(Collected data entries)
++++
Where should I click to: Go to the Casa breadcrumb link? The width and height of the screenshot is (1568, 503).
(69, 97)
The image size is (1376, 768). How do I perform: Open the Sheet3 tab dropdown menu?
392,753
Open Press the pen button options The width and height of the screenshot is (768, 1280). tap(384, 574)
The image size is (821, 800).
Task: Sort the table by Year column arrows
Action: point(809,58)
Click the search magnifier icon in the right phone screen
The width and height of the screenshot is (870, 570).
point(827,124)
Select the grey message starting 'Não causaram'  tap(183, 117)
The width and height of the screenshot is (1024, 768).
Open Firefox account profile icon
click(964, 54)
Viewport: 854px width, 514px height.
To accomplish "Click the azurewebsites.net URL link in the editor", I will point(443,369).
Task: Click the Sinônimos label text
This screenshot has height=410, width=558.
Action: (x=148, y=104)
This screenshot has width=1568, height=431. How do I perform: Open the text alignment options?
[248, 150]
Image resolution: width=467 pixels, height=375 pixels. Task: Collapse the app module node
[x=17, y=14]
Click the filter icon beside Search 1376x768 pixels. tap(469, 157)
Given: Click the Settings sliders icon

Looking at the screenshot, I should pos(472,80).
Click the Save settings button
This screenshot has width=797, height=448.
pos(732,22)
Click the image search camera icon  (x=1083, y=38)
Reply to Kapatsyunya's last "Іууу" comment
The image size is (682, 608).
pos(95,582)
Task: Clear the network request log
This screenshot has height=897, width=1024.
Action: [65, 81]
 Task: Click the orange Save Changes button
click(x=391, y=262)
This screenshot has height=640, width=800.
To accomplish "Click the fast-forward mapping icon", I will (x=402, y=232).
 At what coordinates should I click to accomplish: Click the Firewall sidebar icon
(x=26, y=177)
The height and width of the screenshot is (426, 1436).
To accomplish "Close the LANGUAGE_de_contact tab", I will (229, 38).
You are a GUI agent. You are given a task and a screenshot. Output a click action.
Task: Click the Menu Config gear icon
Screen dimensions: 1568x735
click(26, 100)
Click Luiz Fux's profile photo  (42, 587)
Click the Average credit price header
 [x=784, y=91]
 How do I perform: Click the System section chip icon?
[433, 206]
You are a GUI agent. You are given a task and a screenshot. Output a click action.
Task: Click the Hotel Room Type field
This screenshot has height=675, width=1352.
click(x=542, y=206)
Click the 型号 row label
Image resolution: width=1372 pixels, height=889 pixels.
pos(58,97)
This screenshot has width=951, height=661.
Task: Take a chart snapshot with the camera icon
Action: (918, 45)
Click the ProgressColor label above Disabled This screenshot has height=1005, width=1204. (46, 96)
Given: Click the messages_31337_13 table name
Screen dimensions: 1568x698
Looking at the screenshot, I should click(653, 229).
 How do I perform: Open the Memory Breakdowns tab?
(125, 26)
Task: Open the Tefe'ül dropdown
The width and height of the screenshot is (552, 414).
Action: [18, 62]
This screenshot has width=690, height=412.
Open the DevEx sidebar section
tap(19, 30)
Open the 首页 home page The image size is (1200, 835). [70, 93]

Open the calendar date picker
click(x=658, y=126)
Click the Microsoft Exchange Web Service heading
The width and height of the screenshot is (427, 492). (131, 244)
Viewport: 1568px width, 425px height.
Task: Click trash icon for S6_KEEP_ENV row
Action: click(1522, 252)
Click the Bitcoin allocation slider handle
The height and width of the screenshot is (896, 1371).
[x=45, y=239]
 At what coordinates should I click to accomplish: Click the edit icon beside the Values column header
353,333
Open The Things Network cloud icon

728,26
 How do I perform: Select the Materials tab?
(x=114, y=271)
++++
## Work instruction
Please say how many lines in the records above contain the word "will", giving the number alone.

## Exercise response
3